There was a time when filing wasn’t optional.
If you ran a business, you had a filing cabinet. Often more than one. Heavy metal drawers, labelled tabs, manila folders, paper cuts if you weren’t careful. Every document that mattered had to earn its place in that cabinet, because space was limited. You couldn’t just keep everything. You had to decide what was important, what needed to be retained, and where it belonged.
The size of your office mattered. The number of cabinets you could fit mattered. The cost of adding another drawer mattered. Filing wasn’t about storage for the sake of it. It was about access. If you needed something later, you had to know exactly where it was. Otherwise, you weren’t just wasting time—you were pulling apart an entire system just to find one document.
That constraint forced discipline.
Then everything changed.
We moved into the digital space, and almost overnight, those limitations disappeared. No physical drawers. No spatial restrictions. No real cost to creating another folder. What used to take up floor space now sits behind a login, with what feels like unlimited capacity.
And with that shift, something important was lost.

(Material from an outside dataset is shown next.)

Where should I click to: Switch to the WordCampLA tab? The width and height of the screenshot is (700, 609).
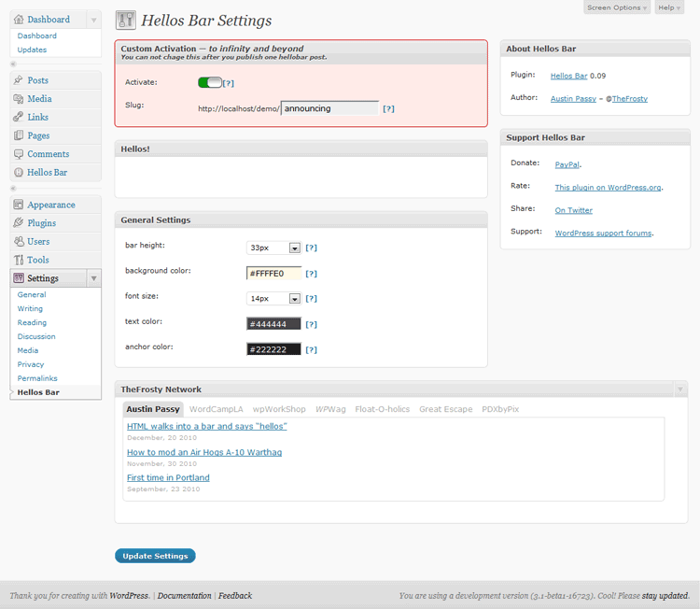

I regularly see businesses with dozens of top-level folders, layers of subfolders, duplicated documents, and files saved “just in case”. Folders created for the sake of creating folders. Entire structures that look organised at a glance but break down the moment someone needs to find something.
Unlimited space didn’t make filing better. It removed the need to be intentional.
But filing still serves the same purpose it always has. It’s not about where you can store something. It’s about whether you can find it again.
If anything, the job of filing has become more important, not less.
One of the simplest ways to regain control is to reintroduce constraint. For a small business, there is no need for a complex, deeply nested structure. In most cases, you should be working with no more than five top-level folders.
One of those should be reserved for Business Operations. This is where your core business documents live—registrations, ASIC information, insurance policies, compliance records, financial and tax documentation, and anything else that is sensitive, confidential, or requires restricted access. This folder isn’t about convenience. It’s about control and protection of key information.
Another top-level folder should reflect the actual work of the business. Depending on how you operate, this might be Projects, Client Files, or Customer Work. This is where the bulk of your active documents sit—the work that moves through your business day to day.
The remaining folders should be practical and purposeful. Things you actually use regularly. Marketing material. Service information. Templates and forms. These are supporting functions, not sprawling archives.
The structure doesn’t need to be clever. It needs to be clear.
One of the most common issues I see is businesses treating their inbox as a filing system. Emails are left sitting there because “I might need that later”. Attachments stay buried in threads. Important documents are technically “saved” but practically lost.
An inbox is not a filing system. It’s a holding space.
If something matters, it needs to be filed properly. Otherwise, you’re relying on search, memory, and luck to find it again—and that’s not a system.
There’s also a growing reliance on software platforms to hold key business information. Accounting systems, CRMs, project tools—each one storing pieces of the puzzle. These tools are valuable, and they absolutely have their place. But they shouldn’t be the only place your important documents exist.
You should always retain ownership and control of your data.
If you move away from a system, change platforms, or lose access for any reason, you don’t want to be in a position where recovering your own information becomes a major project. Storing key documents in a central, controlled location—whether that’s SharePoint, Google Drive, or another structured file system—gives you that control. It means your business isn’t tied to a single tool.
There’s also another layer to this that I’ve only recently started exploring properly—metadata within SharePoint. The wife of a colleague opened my eyes to it this month, and it’s something I’m still getting my head around. From what I’ve seen so far, it only applies within SharePoint Online, but it changes how you think about organising files. Instead of relying purely on folder structures, you can tag and classify documents in a way that makes them easier to filter and find without building out more layers of folders. I’m not at the point of changing how I structure things yet, but it’s definitely something I’ll be looking into further.
Filing takes effort. There’s no way around that.
But the cost of not filing properly is always higher. It shows up later, when you can’t find what you need, when processes slow down, when decisions are made without the right information, or when something important falls through the cracks entirely.
Filing has never been about putting things away.
It’s about knowing you can get them back.